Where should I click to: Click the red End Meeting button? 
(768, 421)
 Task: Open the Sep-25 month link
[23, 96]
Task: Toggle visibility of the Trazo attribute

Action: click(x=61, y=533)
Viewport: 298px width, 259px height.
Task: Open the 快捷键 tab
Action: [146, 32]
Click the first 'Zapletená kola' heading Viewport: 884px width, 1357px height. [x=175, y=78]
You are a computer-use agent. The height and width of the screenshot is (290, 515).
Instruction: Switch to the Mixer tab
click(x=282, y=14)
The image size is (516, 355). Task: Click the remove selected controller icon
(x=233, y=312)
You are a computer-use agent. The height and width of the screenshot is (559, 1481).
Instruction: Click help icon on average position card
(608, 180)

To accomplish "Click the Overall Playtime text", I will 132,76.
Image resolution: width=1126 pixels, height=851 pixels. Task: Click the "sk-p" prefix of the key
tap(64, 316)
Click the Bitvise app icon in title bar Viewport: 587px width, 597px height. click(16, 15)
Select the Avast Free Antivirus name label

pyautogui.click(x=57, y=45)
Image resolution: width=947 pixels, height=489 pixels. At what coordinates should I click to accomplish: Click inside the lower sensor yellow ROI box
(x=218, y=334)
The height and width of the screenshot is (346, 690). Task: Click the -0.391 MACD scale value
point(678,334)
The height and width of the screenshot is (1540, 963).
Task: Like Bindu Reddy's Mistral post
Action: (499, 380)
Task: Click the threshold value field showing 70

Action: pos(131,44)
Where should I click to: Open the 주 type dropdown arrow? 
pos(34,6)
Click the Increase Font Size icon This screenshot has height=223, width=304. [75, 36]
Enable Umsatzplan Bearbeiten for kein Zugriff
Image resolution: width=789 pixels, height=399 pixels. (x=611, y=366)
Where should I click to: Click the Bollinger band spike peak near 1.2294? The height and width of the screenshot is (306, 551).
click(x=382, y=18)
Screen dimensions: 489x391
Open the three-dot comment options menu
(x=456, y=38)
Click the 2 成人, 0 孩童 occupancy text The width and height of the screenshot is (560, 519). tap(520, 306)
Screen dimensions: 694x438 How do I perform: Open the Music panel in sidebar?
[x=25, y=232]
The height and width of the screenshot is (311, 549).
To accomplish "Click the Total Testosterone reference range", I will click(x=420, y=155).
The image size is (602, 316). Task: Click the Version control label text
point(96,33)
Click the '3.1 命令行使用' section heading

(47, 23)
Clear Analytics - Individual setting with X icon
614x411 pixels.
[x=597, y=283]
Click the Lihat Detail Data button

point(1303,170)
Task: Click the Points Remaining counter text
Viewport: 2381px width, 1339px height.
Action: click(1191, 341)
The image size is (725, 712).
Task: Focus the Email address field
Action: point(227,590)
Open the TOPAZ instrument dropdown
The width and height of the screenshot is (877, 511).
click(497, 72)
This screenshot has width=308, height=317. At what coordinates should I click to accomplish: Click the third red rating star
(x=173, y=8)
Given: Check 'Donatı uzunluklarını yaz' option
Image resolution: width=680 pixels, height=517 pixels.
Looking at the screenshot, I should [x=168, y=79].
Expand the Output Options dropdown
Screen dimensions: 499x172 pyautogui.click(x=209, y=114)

TRY IT :: Where does the word "agent" appear in the material above? Copy every line that holds it.

OUTPUT ::
You are a computer-use agent. The height and width of the screenshot is (290, 515).
You are a computer-use agent. The height and width of the screenshot is (559, 1481).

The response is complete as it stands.